- [RECORDS FOR THE TASK]:
+--
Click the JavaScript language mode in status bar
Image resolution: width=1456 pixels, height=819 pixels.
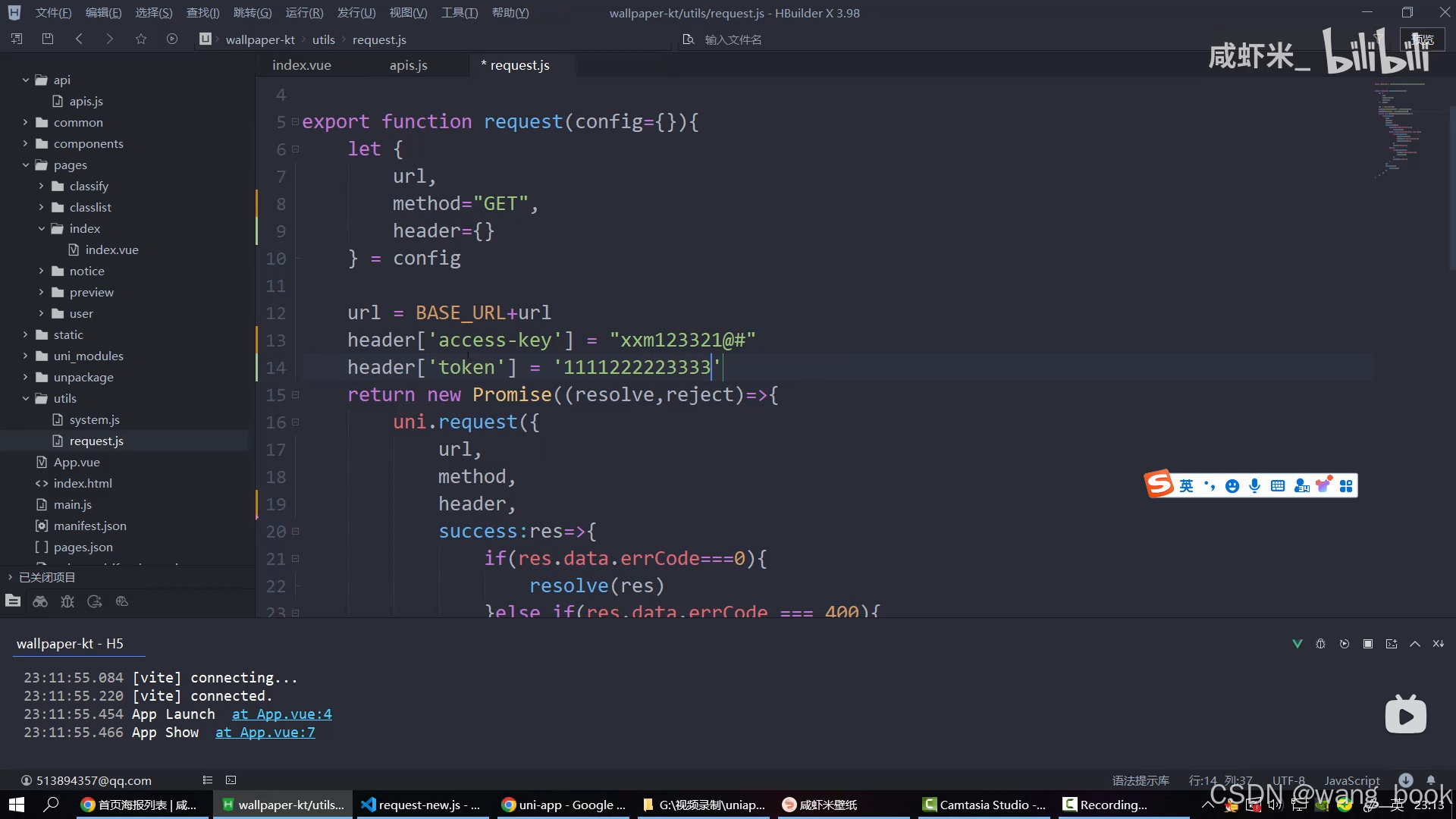click(1351, 780)
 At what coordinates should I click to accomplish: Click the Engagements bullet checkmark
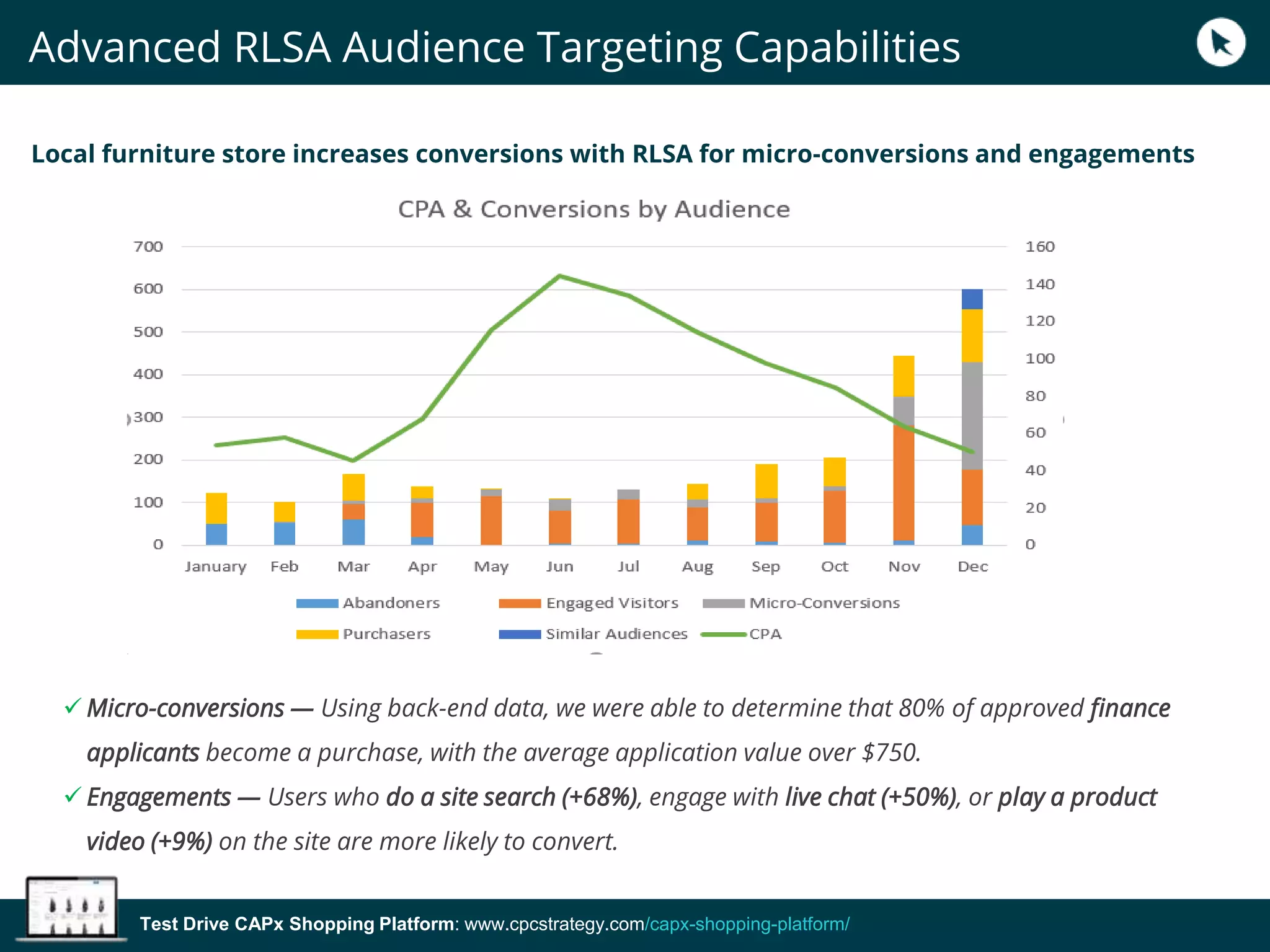point(73,795)
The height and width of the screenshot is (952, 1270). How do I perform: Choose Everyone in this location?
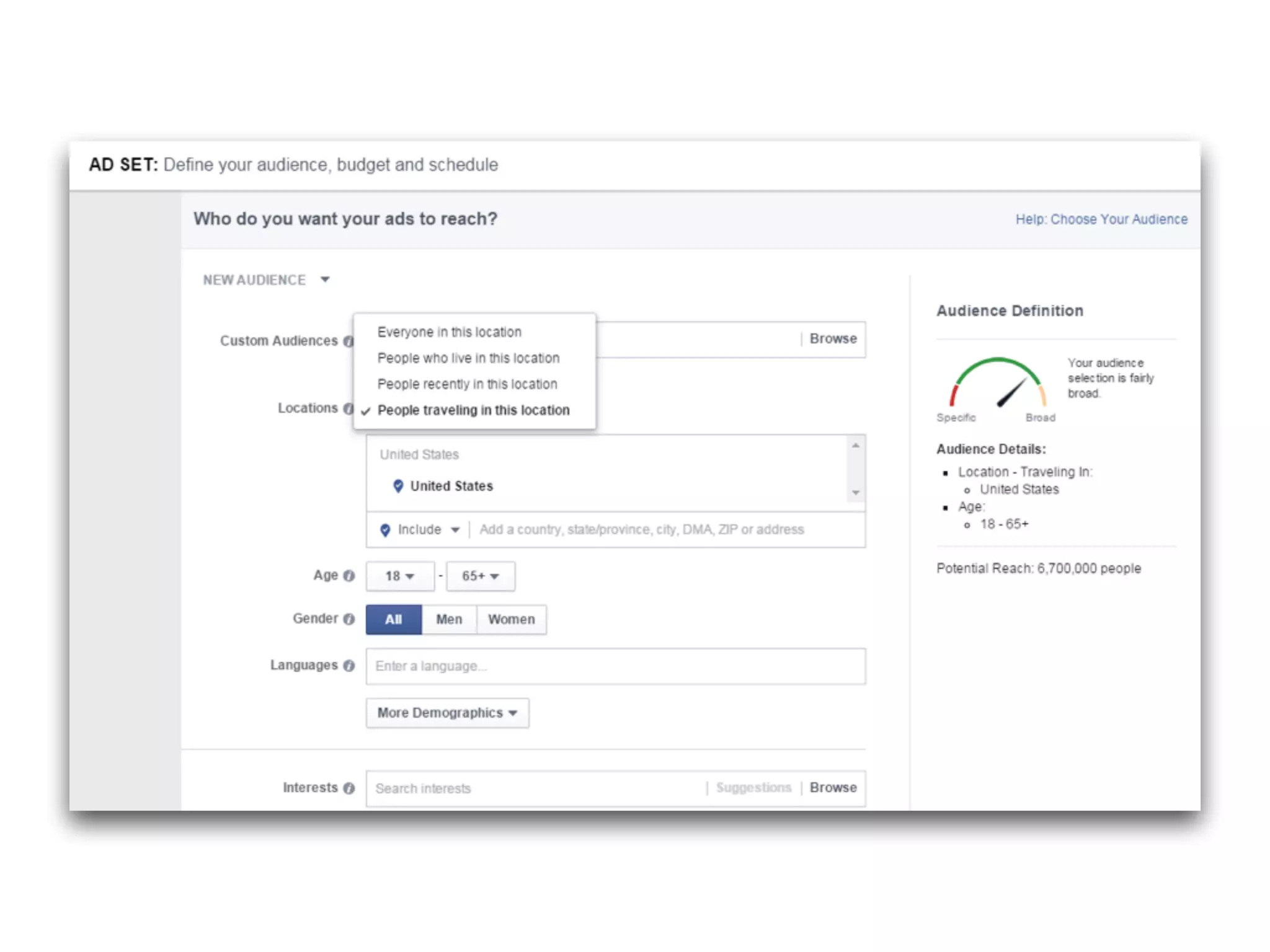click(449, 332)
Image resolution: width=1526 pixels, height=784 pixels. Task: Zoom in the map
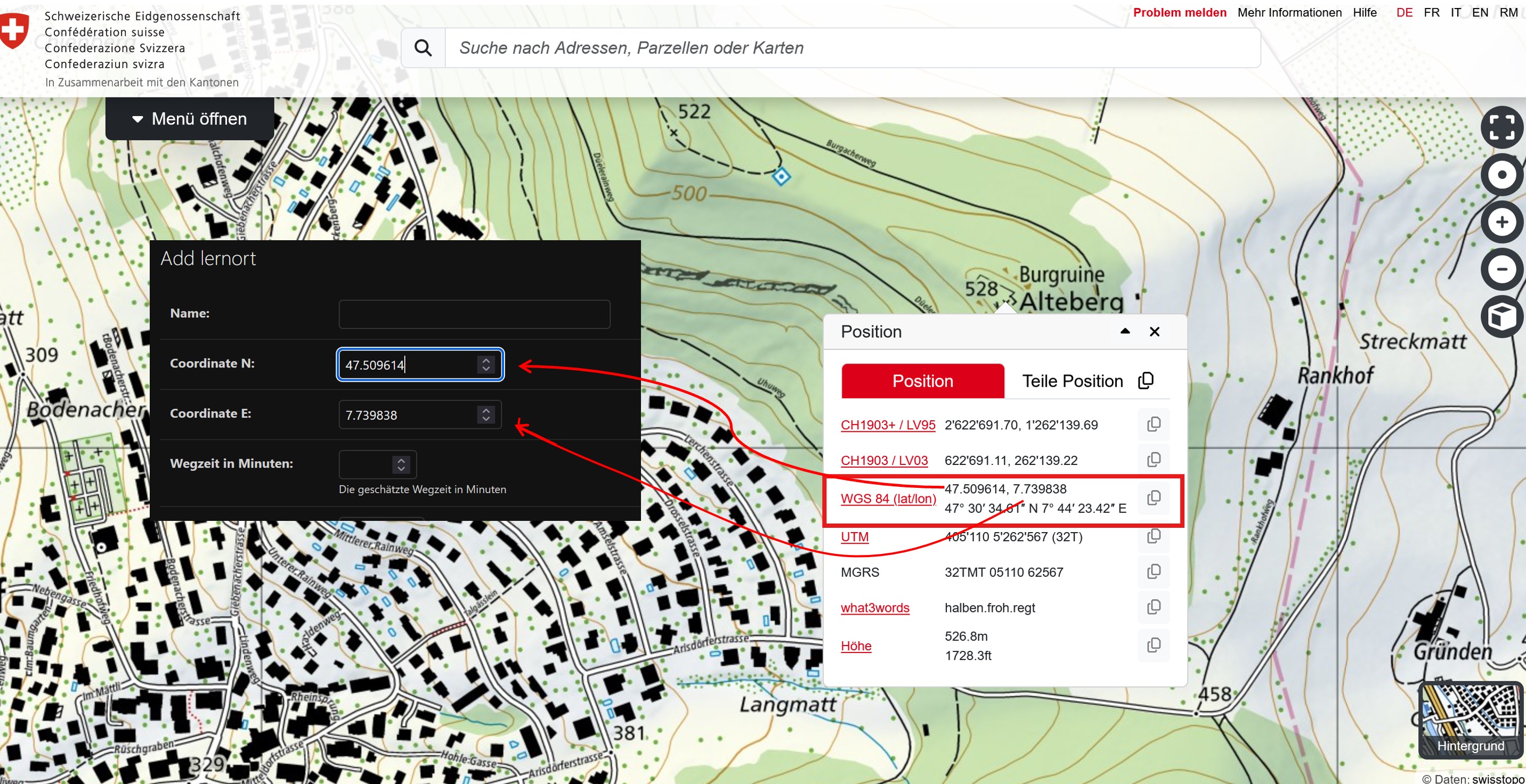1501,223
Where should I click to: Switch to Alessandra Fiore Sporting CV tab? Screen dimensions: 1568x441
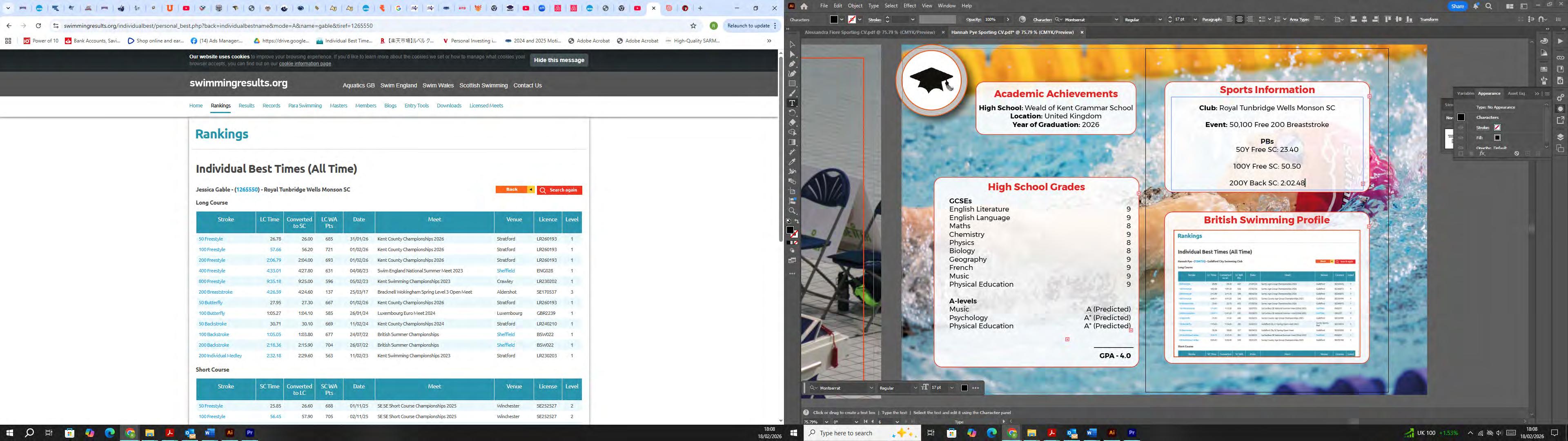[x=869, y=32]
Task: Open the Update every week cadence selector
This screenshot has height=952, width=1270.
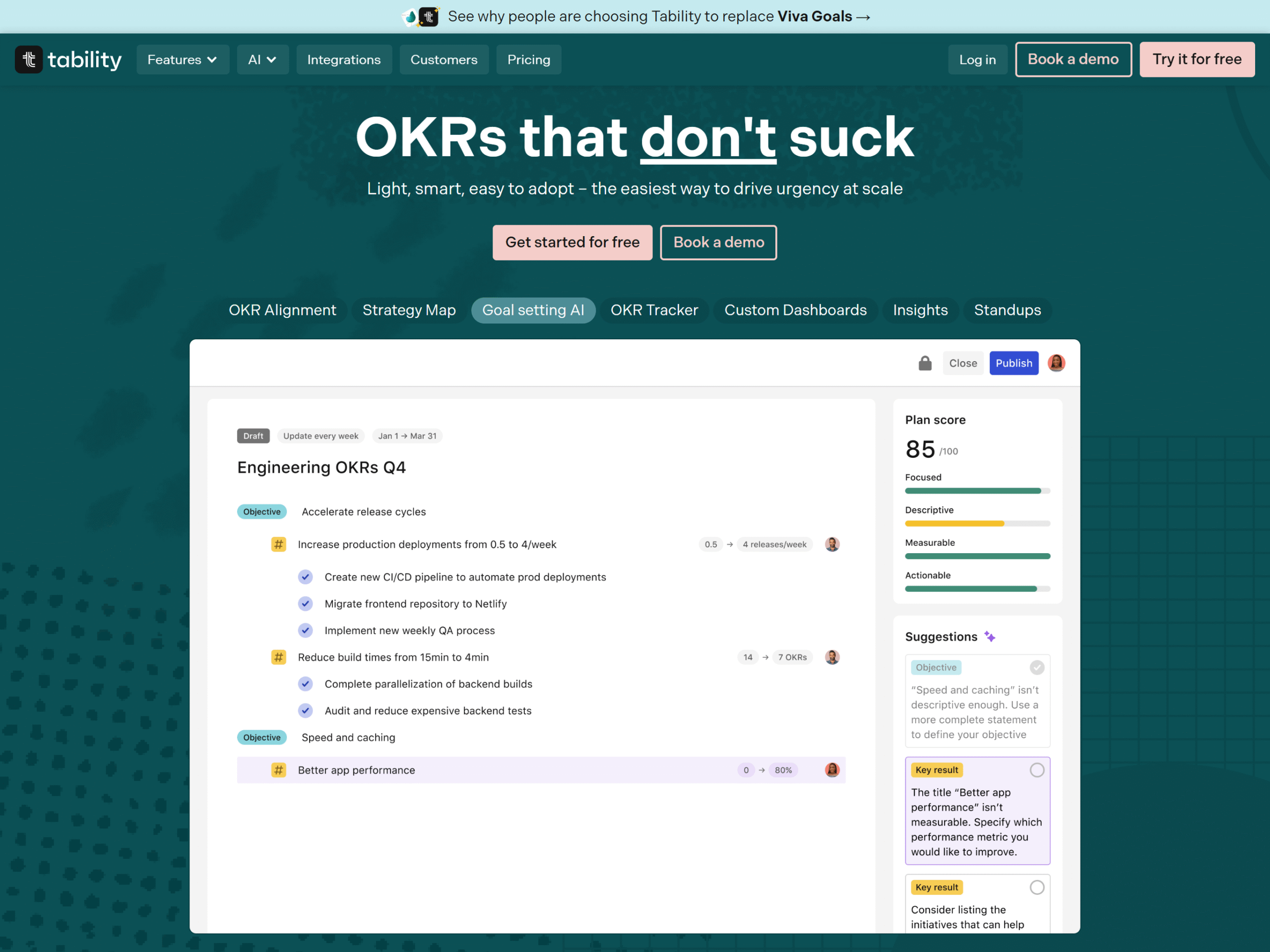Action: [x=320, y=436]
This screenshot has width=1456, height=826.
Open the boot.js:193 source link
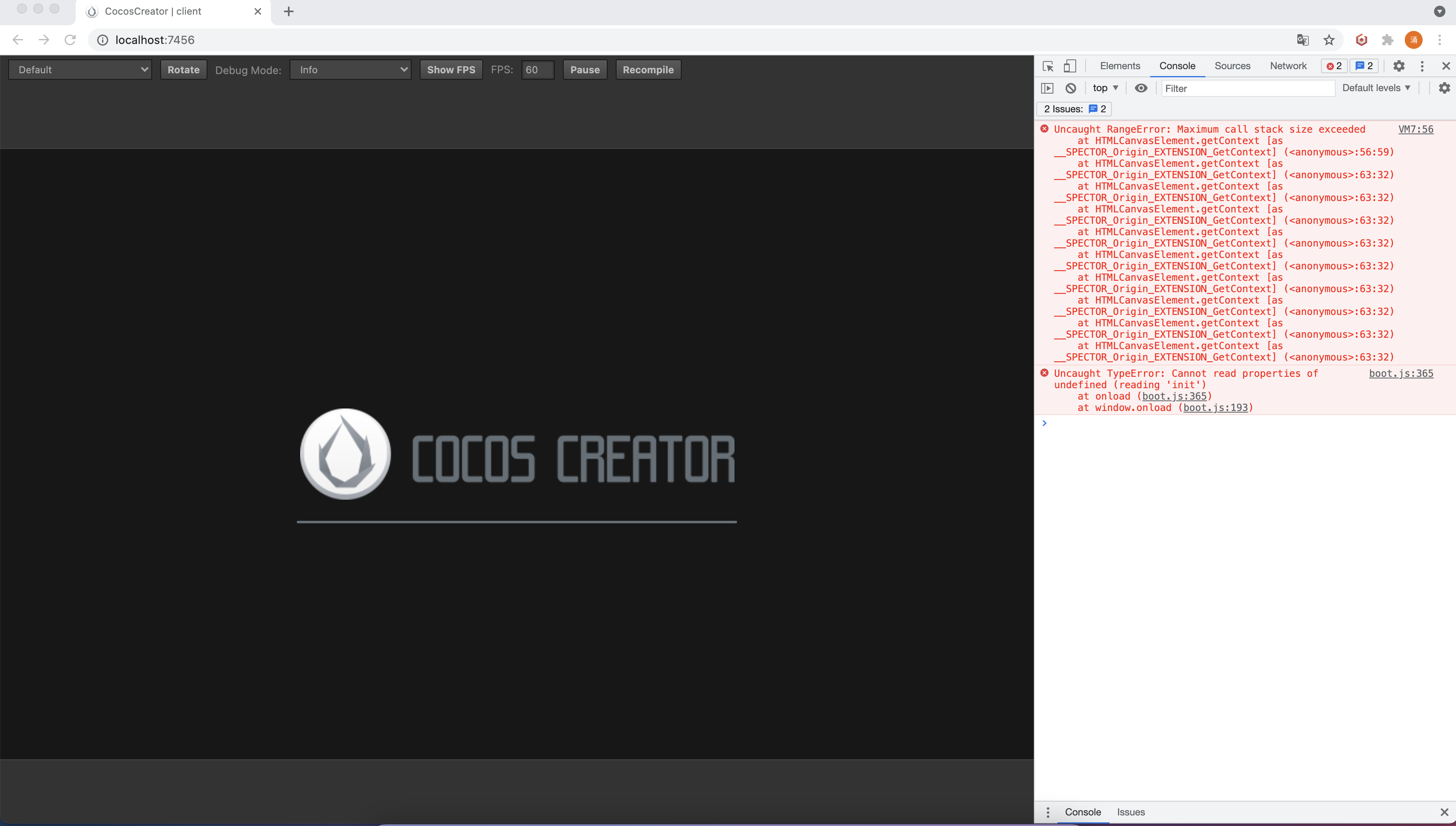tap(1215, 407)
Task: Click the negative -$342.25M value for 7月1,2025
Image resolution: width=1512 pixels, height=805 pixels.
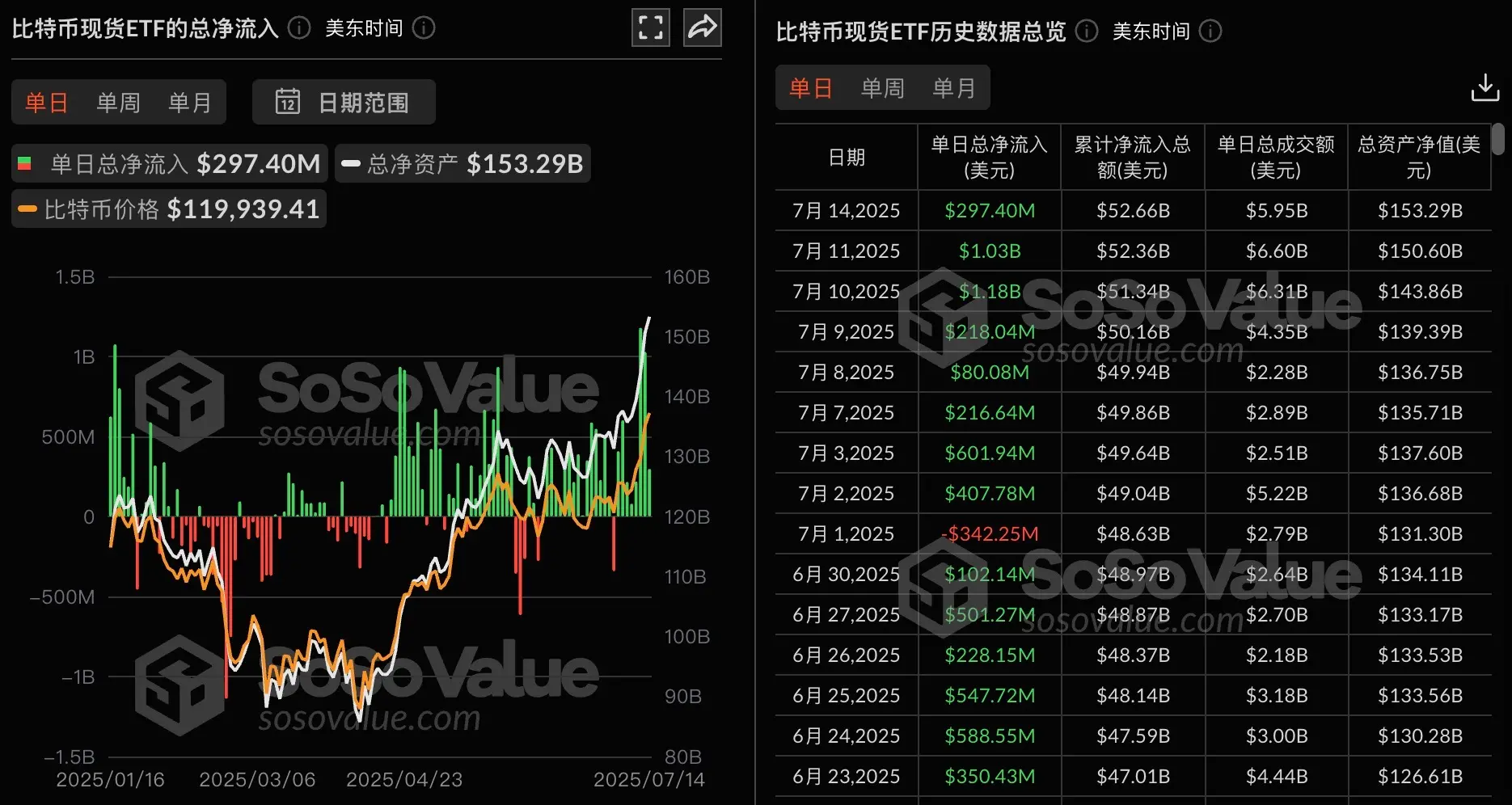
+--
- [EXERCISE GOAL]:
Repeat the data exactly, excluding the pictures.

- [SOLUTION TO THE EXERCISE]:
Click the JavaScript language mode in status bar
Image resolution: width=1456 pixels, height=819 pixels.
click(1351, 780)
 At what coordinates should I click to accomplish: Click the Engagements bullet checkmark
point(73,795)
The height and width of the screenshot is (952, 1270). How do I perform: Choose Everyone in this location?
click(449, 332)
Image resolution: width=1526 pixels, height=784 pixels. Task: Zoom in the map
1501,223
Where should I click to: Switch to Alessandra Fiore Sporting CV tab? Screen dimensions: 1568x441
[x=869, y=32]
Task: Open the Update every week cadence selector
This screenshot has height=952, width=1270.
Action: [x=320, y=436]
This screenshot has width=1456, height=826.
Open the boot.js:193 source link
tap(1215, 407)
Task: Click the negative -$342.25M value for 7月1,2025
Image resolution: width=1512 pixels, height=805 pixels.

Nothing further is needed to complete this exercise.